Şahin Uçar’ın naklettiğine göre, Felsefe Ansiklopedisi’nin ‘Demokrasi’ maddesinde şöyle yazıyor: “Herkese göre değişen bir paradigma olduğu için bu kavramı tarif etmek güçtür.” Türkiye, hâlâ, Batı dünyasının ‘Bekledim de gelmedin’ cennetini arayadursun, Luther’in çocukları “Geç geldin erken gittin” demokrasinin, “İktidar, para ve seks” teslisindeki cennetinden sıkılmış görünüyor ki, Hristiyanlıkla Budizm’i sentezleyip, aklı ikna, ruhu tatmin eden yeni bir din teşekkülüne çalışıyor. Zavallı Aristo. Hayat siyah-beyaz değilmiş meğer.

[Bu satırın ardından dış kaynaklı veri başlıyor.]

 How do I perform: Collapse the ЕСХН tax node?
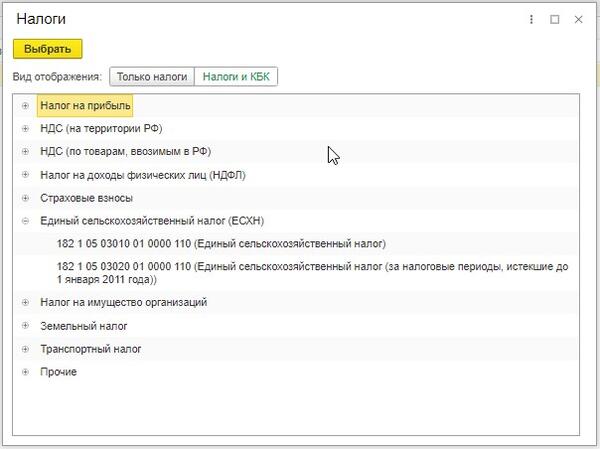[25, 221]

Kim istedi bu demokrasiyi? Voltaire mi? Rousseau mu? “İnsanlara kötülük edenleri öldürmek merhamet; affetmek ise suçtur” diyerek insan öldürmeyi hak sayan Robespierre mi? ‘Fransa İnkılabının Siyasî Tarihi’ni yazan A. Aulard diyor ki; “Voltaire ıslahatçı bir despot yönetimi istiyordu. Rousseau ise, Cumhuriyeti yalnız küçük bir memlekette istiyor ve Fransız Cumhuriyeti kendisine pek mânâsız görünüyor idi.”

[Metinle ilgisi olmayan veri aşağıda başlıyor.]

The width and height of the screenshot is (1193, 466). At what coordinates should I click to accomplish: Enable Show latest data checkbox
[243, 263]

Herkesin gücü nispetinde tanımladığı Demokrasi, üçüncü bin yıla girmiş insanlığa, henüz yaşanabilirliğini ispat edememiş olmalı ki, hiç olmazsa ‘Temsilî Demokrasi’ ile idare etmeye çalışıyor dünya. Bilindiği gibi Fransa, ihtilalden 100 yıl sonra ilân ediyor Demokrasiyi. İngiliz Edmund Burke’ye göre, 1873’te ortaya çıkan Fransız Anayasası, sadece bir ‘Anarşi Fezlekesi’dir.

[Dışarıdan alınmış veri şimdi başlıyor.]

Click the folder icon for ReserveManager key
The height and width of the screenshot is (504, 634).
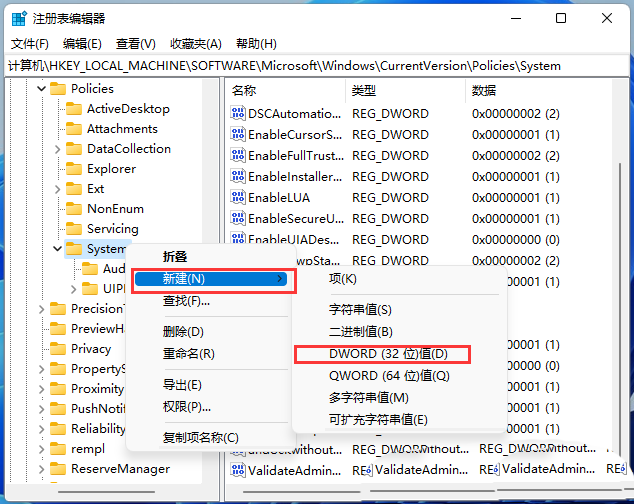[58, 469]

Voltaire, “Devletin haksız olduğu yerde haklı olmak tehlikelidir” diye uyarıyor. Bu mu halkın iktidarını istemek? Üç büyük locayla idare edilen Amerika, Arnold Toynbee’nin ifadesiyle, ‘en dinsizi bile dindar’ olan Avrupa, yani, Türk insanına Cemil Meriç’in ifadesiyle, “Sen bir az gelişmişsin” diyen Batı, artık kendi insanını bile avutamaz hale gelmiş görünüyor ki, Aristo’nun cinnet, anarşi ve buhran doğuran mantığından sıkılınca, arayıp da bulamadığı huzur için, bu sefer Buda’ya saldırmaya başladı.
Ne demokrasiler sevdim zaten yoktular. Demek ki, avutulmuş çocuklar çoktan gitti. Avutulmamış çocuklar ise ruhunu geri istiyor.